Ti ringrazio (anche) per questa domanda e per la puntuale citazione che mi suggerisci.
Procedendo per gradi: il montaggio per me è sempre stato un problema etico ben più grave della ripresa. Perché la ripresa implica delle scelte etiche su “che cosa riprendere e che cosa non riprendere”, ma spesso precipita nell’indecisione dovuta a volte alla scarsità di tempo da dedicare alla riflessione nella successione degli eventi da filmare, posticipando la decisione vera al momento del montaggio. Per questo motivo, credo di utilizzare il montaggio in maniera diversa, nei vari film. Riguardando i miei vecchi film amatoriali, sono molto felice che non mi sia mai venuto in mente di montarli, se non in camera. Perché in essi permane qualcosa di vero, ingenuo, che sfugge all’atteggiamento registico vigile di cui scrivevo prima. Sono documenti indagabili alla stregua dei ricordi; i film montati sono una falsificazione consapevole. Tuttavia fare film, per me, è anche trovare un compromesso tra il preservare e il “falsificare”, per poter raccontare l’indagine. Il film privato, a differenza dell’amatoriale, è proprio questo: l’intervento mirato e narrativo del montaggio per mostrare a un pubblico il percorso dell’analisi del materiale amatoriale.
In linea generale, concepisco il film nei termini del montaggio che mi immagino preventivamente. Rendo cosciente un’azione incosciente o comunque mai pienamente cosciente (quella del filmare) nel momento in cui la scrivo con il montaggio, che diventa un lavoro di analisi, un’elaborazione teorica e coerente per organizzare il disordine. Non sto dicendo che prima mi muovo a caso, ma che si tratta di una fase determinante per capire e valutare criticamente quello che ho fatto. Per questo mi ritrovo nella definizione di “strutturalismo sensibile” che è stata data al mio modo di fare cinema.
Parlando del montaggio come questione formale, mi rendo conto che per me è un fondamentale strumento di riassemblaggio contenutistico oltre che estetico, che permette al fruitore di interpretare un’intuizione. Non a caso è l’aspetto tecnico che più ho approfondito nel mio percorso di studi. A livello ritmico sicuramente il montaggio a cui mi rifaccio ha in qualche modo a che fare con il cinema comico (sono cresciuta con i film di Jerry Lewis, Totò, Stanlio e Ollio, Buster Keaton… e gli sketch televisivi del genio di Troisi o il Trio Lopez-Solenghi-Marchesini… amo smisuratamente il comico e in generale l’ironia). Uno dei miei primi film, montatissimo, si intitola GREISTTMO (commistione tra “Gesto” – il contenuto del film, e “Ritmo” – il significante del film). Nelle ultime scene al cambio di inquadratura si rendeva visibile e udibile il respiro. È anche l’unicità che caratterizza l’audiovisivo, rispetto alle immagini statiche, riportando le immagini a una dimensione temporale, molto vicina alla musica. Penso, come molti illustri defunti, che la musica sia la massima aspirazione per l’arte. È la forma a cui ogni arte aspira, più o meno dichiaratamente. Il montaggio permette di creare un ritmo, anche di pensiero, che quindi non è mai costante, ma passa dalla frenesia delle immagini che si accavallano tra di loro, ai momenti di immobile contemplazione od osservazione ossessiva del particolare. Per rifarmi alla domanda precedente, ad esempio, qui sto pensando alle neuroscienze: mi viene in mente Antonio Damasio che descrive il flusso dei pensieri a livello neurale proprio come una successione ritmica di immagini. Magari, a livello inconscio, mi rifaccio anche a lui? Non ci ho mai riflettuto.

• PROBLEMA ENUNCIATO A: Trascrivi fedelmente il passo dell'estratto sul montaggio da "In linea generale, concepisco" a "di fare cinema.".
L'estratto e i record provengono da fonti distinte.

• RECORD ARCHIVIATI:
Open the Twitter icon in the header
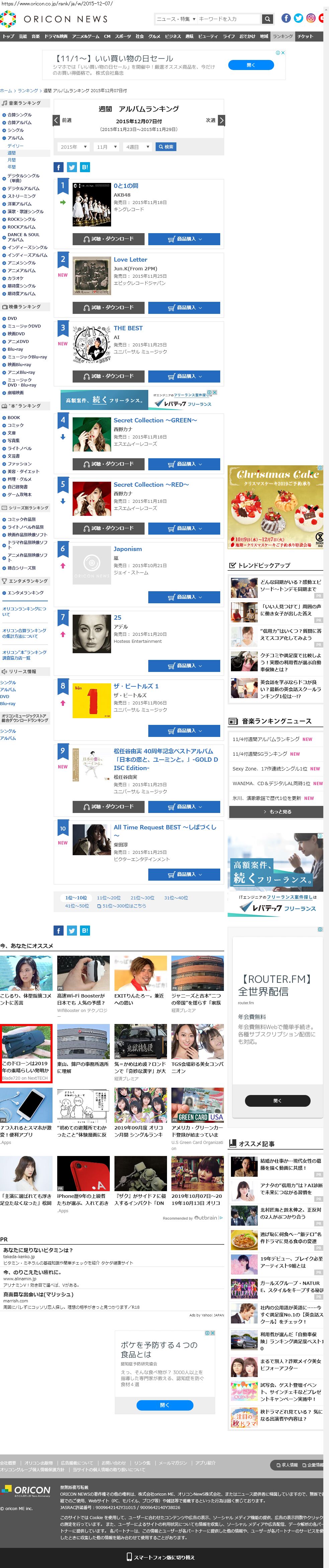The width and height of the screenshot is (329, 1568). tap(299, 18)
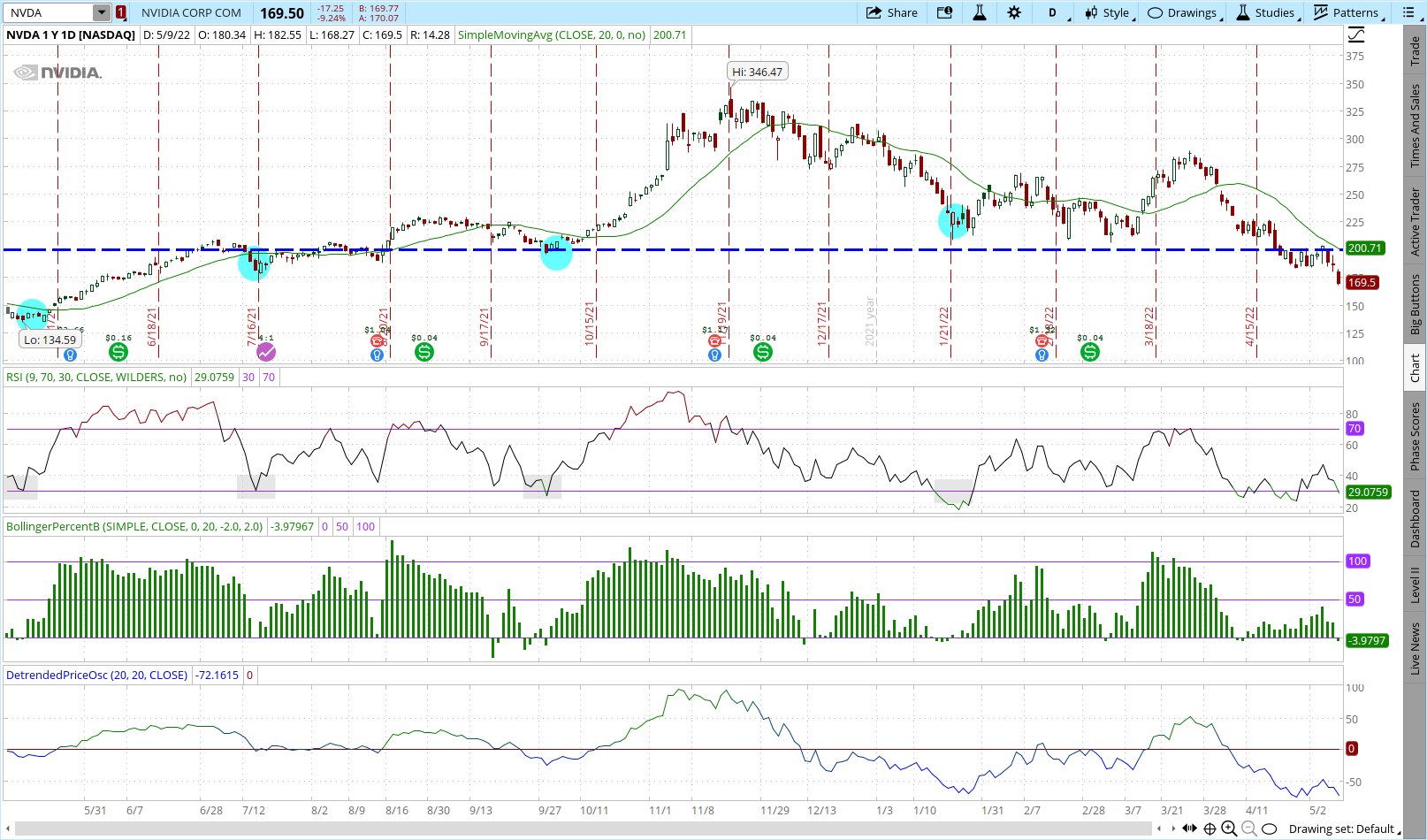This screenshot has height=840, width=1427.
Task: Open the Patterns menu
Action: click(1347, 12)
---
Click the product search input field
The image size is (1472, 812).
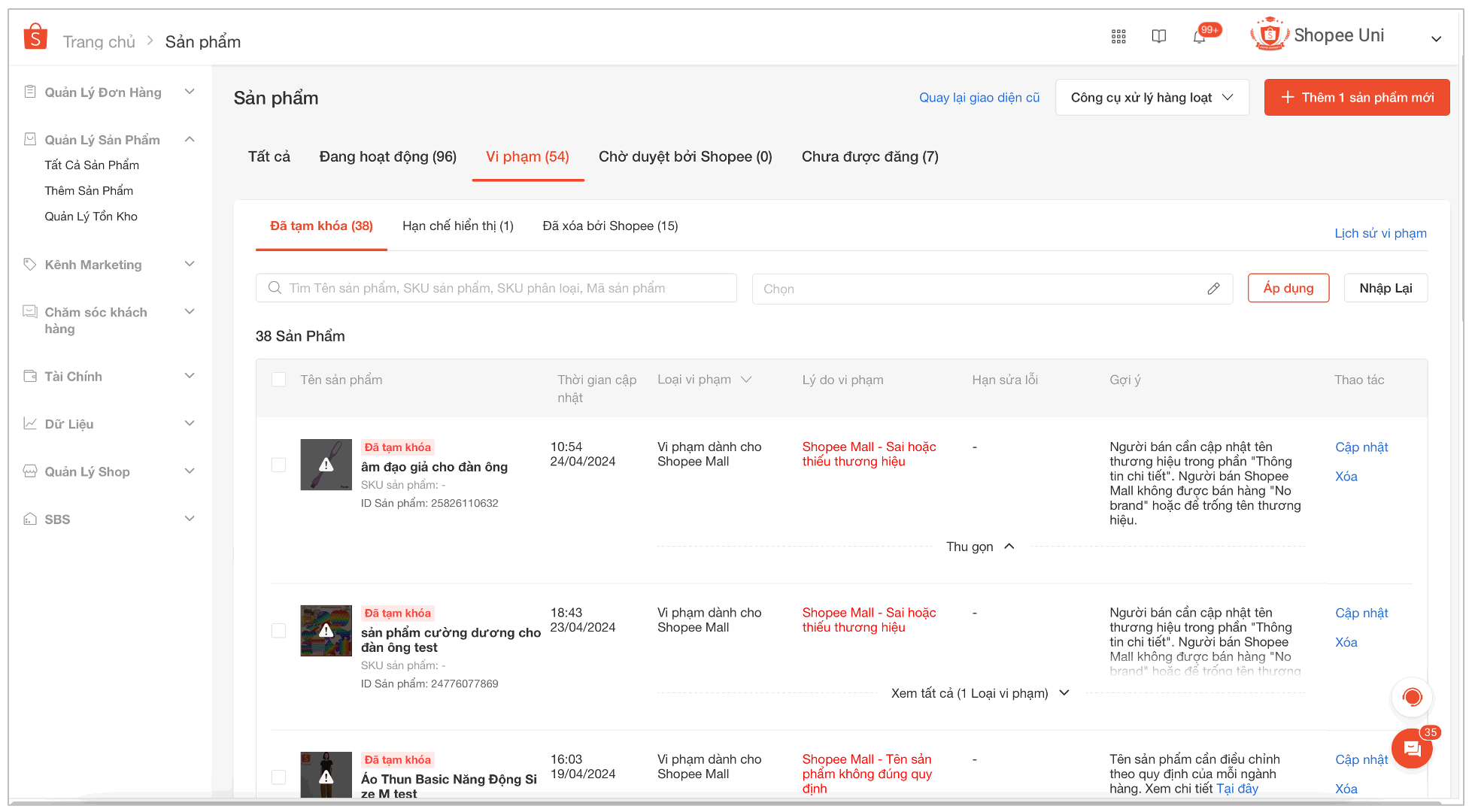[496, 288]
---
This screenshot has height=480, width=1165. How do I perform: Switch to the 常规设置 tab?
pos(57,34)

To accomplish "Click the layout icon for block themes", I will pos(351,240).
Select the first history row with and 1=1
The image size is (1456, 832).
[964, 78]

• PROBLEMA ENUNCIATO B: Individua e riporta ogni riga dei record che contiene la stringa "icon", distinguendo tra maiuscole e minuscole.

• RISPOSTA SCRITTA A:
In linea generale, concepisco il film nei termini del montaggio che mi immagino preventivamente. Rendo cosciente un’azione incosciente o comunque mai pienamente cosciente (quella del filmare) nel momento in cui la scrivo con il montaggio, che diventa un lavoro di analisi, un’elaborazione teorica e coerente per organizzare il disordine. Non sto dicendo che prima mi muovo a caso, ma che si tratta di una fase determinante per capire e valutare criticamente quello che ho fatto. Per questo mi ritrovo nella definizione di “strutturalismo sensibile” che è stata data al mio modo di fare cinema.

• RISPOSTA SCRITTA B:
Open the Twitter icon in the header
To accomplish "Click the layout icon for block themes", I will pos(351,240).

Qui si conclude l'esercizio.